In 1612, the Marrakesh branch of the Saadi dynasty, ruling from the southern capital, operated within a complex and strained monetary system. The dynasty, having reached its zenith under Ahmad al-Mansur (d. 1603), had previously established a strong currency framework centered on high-quality gold
dinars and silver
dirhams, minted from West African gold and newly accessed Moroccan silver. However, by 1612, the realm was fractured by a bitter civil war between al-Mansur's sons, Zidan al-Nasir in Marrakesh and Abu Faris in Fes. This political fragmentation directly undermined the unitary monetary authority the Saadis had once projected.
The currency situation in Marrakesh was characterized by scarcity and inconsistency. While the Marrakesh mint continued to produce coins, the uninterrupted warfare drained the treasury, disrupted trade routes for bullion, and diverted resources from the economy.

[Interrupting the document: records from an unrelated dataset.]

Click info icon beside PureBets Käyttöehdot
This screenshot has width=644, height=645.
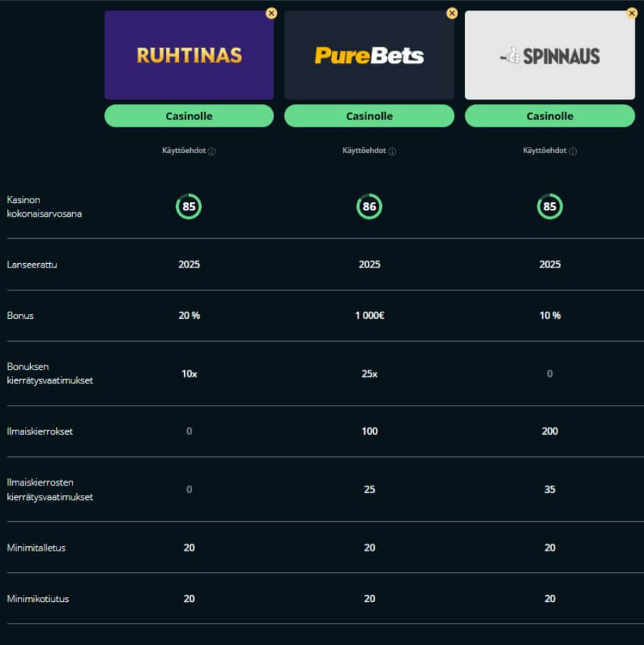click(x=392, y=152)
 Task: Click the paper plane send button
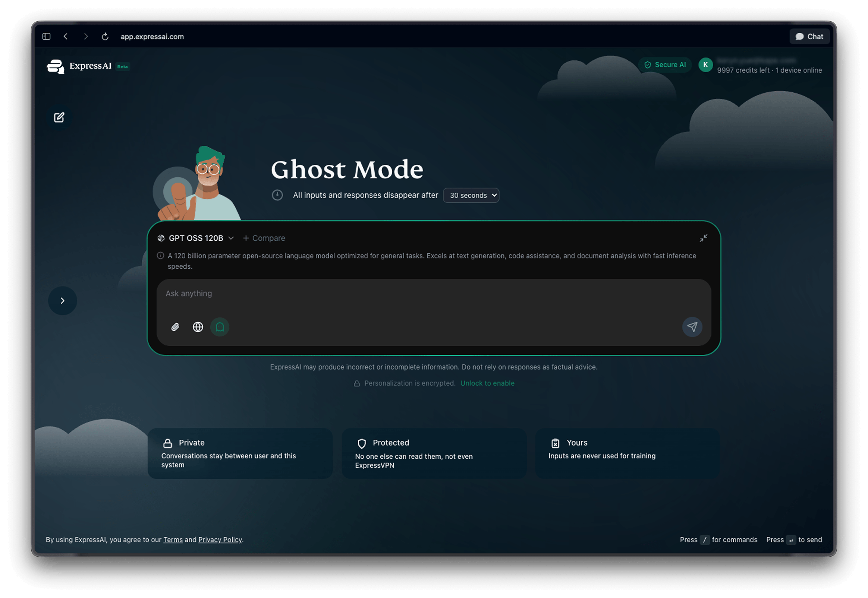pos(692,327)
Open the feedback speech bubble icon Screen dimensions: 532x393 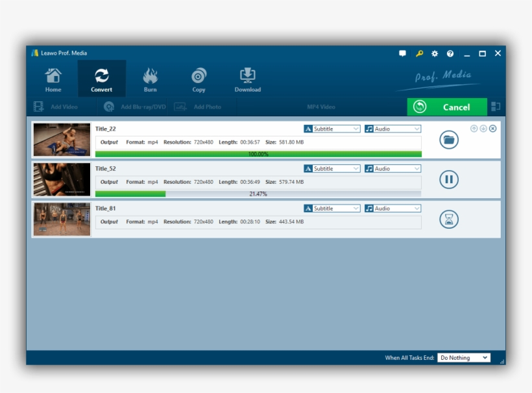(x=403, y=53)
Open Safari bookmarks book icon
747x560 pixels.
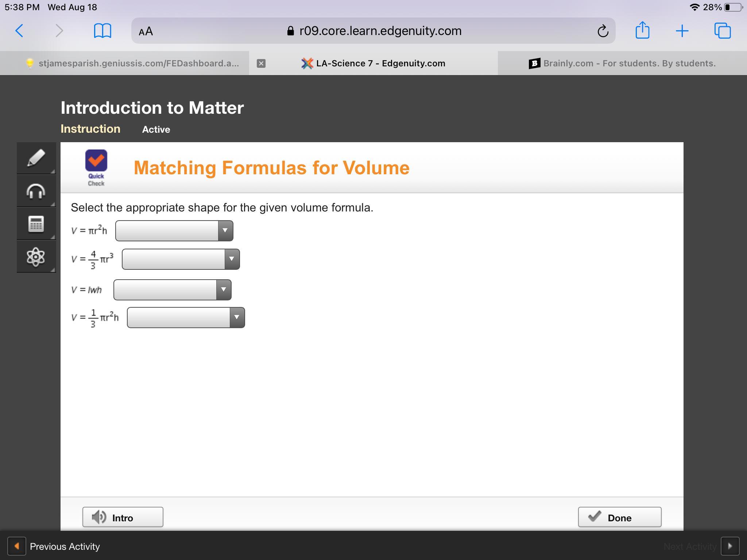click(x=102, y=31)
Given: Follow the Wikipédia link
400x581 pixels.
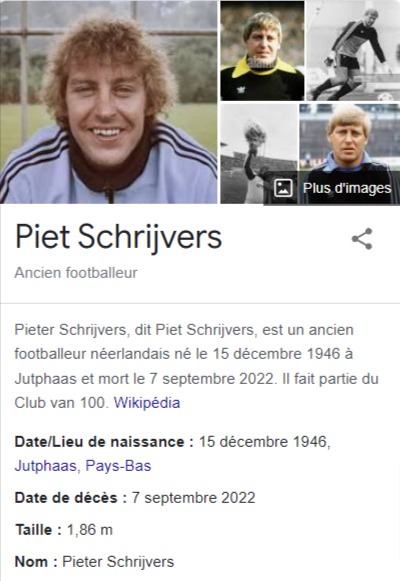Looking at the screenshot, I should [147, 403].
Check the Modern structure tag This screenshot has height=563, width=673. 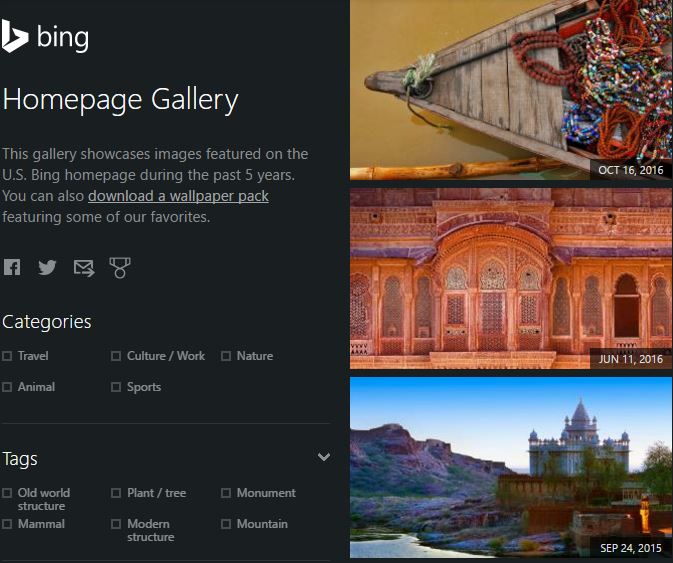(116, 524)
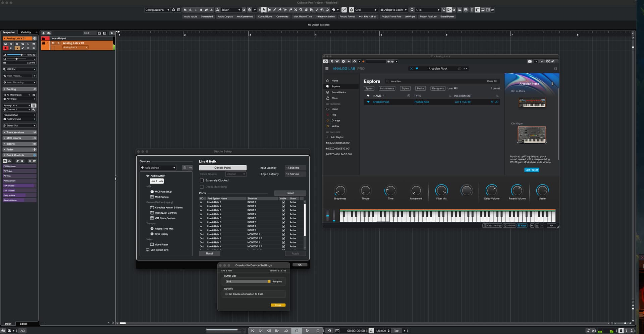Screen dimensions: 644x334
Task: Click the Control Panel button for Line 6 Helix
Action: 222,168
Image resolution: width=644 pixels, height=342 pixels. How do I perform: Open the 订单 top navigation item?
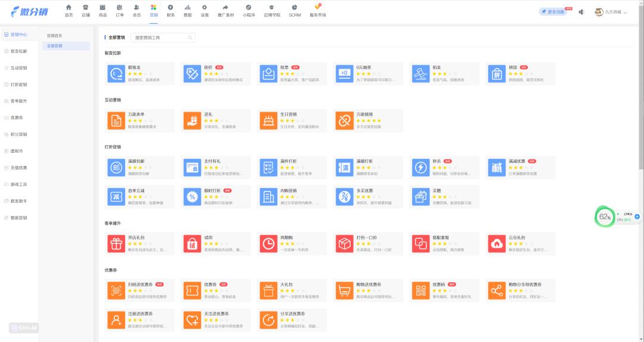(x=120, y=10)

The branch’s access to the trans-Saharan gold trade, a cornerstone of Saadi wealth, was likely compromised. Consequently, the actual money in circulation was a mixture of older, full-weight Saadi coins, newer and potentially debased issues from the competing royal mints in Marrakesh and Fes, and a plethora of foreign coins—particularly Spanish
reales and Ottoman currencies—used in coastal trade, creating a chaotic and unreliable medium of exchange.
This monetary instability reflected and exacerbated the broader decline of Saadi power. For merchants and the populace in Marrakesh, the lack of a uniform, trusted currency increased transaction costs and economic uncertainty, hindering commerce and tax collection. The currency situation in 1612 was thus a clear symptom of a dynasty in crisis: the centralized monetary control that signified strong rule had shattered alongside political unity, leaving the Marrakesh branch to manage a deteriorating economy amidst a struggle for survival.